→ **DIRECTIONS**:
Only the lines from the top of the data through the line with "Click the Add notification button" should be repeated, each exactly as written.

[[ RECORD EXTRACTS, beginning ]]

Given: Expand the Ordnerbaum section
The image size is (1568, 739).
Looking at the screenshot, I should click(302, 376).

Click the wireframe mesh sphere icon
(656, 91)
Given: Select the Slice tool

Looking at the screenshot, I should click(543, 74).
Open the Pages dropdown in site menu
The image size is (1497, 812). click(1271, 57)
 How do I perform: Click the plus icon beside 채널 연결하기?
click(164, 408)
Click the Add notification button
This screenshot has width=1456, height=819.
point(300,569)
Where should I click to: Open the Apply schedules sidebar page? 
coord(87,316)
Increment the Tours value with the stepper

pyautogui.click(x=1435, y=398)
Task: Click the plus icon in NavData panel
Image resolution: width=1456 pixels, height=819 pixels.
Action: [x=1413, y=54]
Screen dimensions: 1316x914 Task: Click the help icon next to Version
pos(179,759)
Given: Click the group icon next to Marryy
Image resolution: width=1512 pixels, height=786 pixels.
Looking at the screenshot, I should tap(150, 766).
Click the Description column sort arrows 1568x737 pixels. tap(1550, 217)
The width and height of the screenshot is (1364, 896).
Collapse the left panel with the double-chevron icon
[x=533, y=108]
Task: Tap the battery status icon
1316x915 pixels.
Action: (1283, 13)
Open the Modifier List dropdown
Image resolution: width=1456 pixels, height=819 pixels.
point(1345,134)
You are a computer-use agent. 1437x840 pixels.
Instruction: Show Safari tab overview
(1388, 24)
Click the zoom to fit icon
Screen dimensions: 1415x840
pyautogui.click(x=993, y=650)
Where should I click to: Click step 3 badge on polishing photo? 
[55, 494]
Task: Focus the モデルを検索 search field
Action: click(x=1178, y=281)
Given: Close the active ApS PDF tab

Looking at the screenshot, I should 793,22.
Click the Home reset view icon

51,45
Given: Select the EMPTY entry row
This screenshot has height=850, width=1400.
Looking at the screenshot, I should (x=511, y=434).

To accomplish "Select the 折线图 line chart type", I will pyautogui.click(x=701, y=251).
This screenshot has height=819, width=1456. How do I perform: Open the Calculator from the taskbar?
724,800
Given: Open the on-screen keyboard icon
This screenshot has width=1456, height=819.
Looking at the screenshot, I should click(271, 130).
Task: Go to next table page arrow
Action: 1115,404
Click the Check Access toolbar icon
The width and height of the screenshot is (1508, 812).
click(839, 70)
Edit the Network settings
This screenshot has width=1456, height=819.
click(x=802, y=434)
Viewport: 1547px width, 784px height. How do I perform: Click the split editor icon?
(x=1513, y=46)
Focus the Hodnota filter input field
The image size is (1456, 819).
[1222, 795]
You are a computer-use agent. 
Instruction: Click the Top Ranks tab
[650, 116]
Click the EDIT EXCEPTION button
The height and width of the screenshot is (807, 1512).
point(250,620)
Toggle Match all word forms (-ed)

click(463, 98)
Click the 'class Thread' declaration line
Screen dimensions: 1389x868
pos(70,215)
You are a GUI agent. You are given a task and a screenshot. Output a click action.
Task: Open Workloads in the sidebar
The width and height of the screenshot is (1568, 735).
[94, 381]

[[ RECORD EXTRACTS, end ]]

→ **RESULT OF THIS EXERCISE**:
Given: Expand the Ordnerbaum section
The image size is (1568, 739).
Looking at the screenshot, I should click(302, 376).

Click the wireframe mesh sphere icon
(656, 91)
Given: Select the Slice tool

Looking at the screenshot, I should click(543, 74).
Open the Pages dropdown in site menu
The image size is (1497, 812). click(1271, 57)
 How do I perform: Click the plus icon beside 채널 연결하기?
click(164, 408)
Click the Add notification button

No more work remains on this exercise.